More information can be found at www.sequant.com where you also can order, free of charge, the "Practical Guide to HILIC"

My suggestion is to add the zwitterionic ZIC®-HILIC column to your list.

/Patrik

[HW Mueller]

Patrik, one more suggestion: How about doing the simple experiments, which I suggested previously, with your column, and reporting your results to us.

[Uwe Neue]

I have to disagree with Patrick. I have not seen any of the effects that he claims on HILIC applications. Slow equilibration with water is an effect in normal phase chromatography. In HILIC, you have a ton of water on the surface, equilibration is fast and gradients can be run without difficulties. There are commonly no peak shape problems when a highly pure silica is used, although I have seen such effects on low-purity silicas. Most importantly (as mentioned above) silica offers the opportunity to do ion-exchange on top of HILIC.

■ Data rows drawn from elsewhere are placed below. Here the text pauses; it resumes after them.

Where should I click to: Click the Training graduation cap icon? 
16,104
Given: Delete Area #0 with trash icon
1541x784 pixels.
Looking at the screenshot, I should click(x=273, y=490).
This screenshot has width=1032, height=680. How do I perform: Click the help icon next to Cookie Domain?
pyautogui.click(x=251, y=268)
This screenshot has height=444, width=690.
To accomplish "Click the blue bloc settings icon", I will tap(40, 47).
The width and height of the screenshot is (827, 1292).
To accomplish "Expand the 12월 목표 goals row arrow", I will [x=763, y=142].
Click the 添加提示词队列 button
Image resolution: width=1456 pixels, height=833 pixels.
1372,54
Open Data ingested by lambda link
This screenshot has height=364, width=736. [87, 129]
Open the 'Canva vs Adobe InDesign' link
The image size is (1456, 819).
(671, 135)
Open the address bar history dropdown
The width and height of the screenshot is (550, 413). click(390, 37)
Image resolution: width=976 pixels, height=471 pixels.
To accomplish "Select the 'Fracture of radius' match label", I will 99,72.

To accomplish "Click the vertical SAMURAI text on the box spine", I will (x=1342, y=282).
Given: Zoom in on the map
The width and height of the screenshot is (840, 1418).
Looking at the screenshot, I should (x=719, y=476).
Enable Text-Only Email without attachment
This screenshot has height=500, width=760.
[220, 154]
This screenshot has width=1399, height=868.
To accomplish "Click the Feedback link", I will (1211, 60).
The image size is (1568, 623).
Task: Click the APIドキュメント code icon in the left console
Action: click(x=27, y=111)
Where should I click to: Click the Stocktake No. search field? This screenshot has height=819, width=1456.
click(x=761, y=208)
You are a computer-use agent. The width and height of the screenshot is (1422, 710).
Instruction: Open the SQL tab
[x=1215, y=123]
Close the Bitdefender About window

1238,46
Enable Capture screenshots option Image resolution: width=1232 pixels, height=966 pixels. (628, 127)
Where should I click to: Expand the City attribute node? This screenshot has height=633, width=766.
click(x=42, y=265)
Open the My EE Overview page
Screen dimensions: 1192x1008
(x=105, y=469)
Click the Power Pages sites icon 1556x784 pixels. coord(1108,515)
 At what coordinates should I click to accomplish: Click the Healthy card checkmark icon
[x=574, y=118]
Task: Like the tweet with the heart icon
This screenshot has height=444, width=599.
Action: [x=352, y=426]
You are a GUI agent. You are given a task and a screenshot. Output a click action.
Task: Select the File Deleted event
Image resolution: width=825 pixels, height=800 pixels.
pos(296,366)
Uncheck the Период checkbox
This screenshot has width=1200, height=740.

For a recent study on the water layer in silica HILIC, look at Journal of Chromatography A, 1192 (2008) 225–229.

[msuk]

For electrospray I've found an organic content of 60-70% optimum depending on the exact solvent, due to surface tension effects on droplet evaporation. With the system mentioned I would be careful of any PEEK tubing on the system which may swell in high %THF.

Would change the TFA over to formic or acetic if you can, if you're in positive electrospray you'll get a better signal, if you want to work in negative electrospray you'll actually get a signal.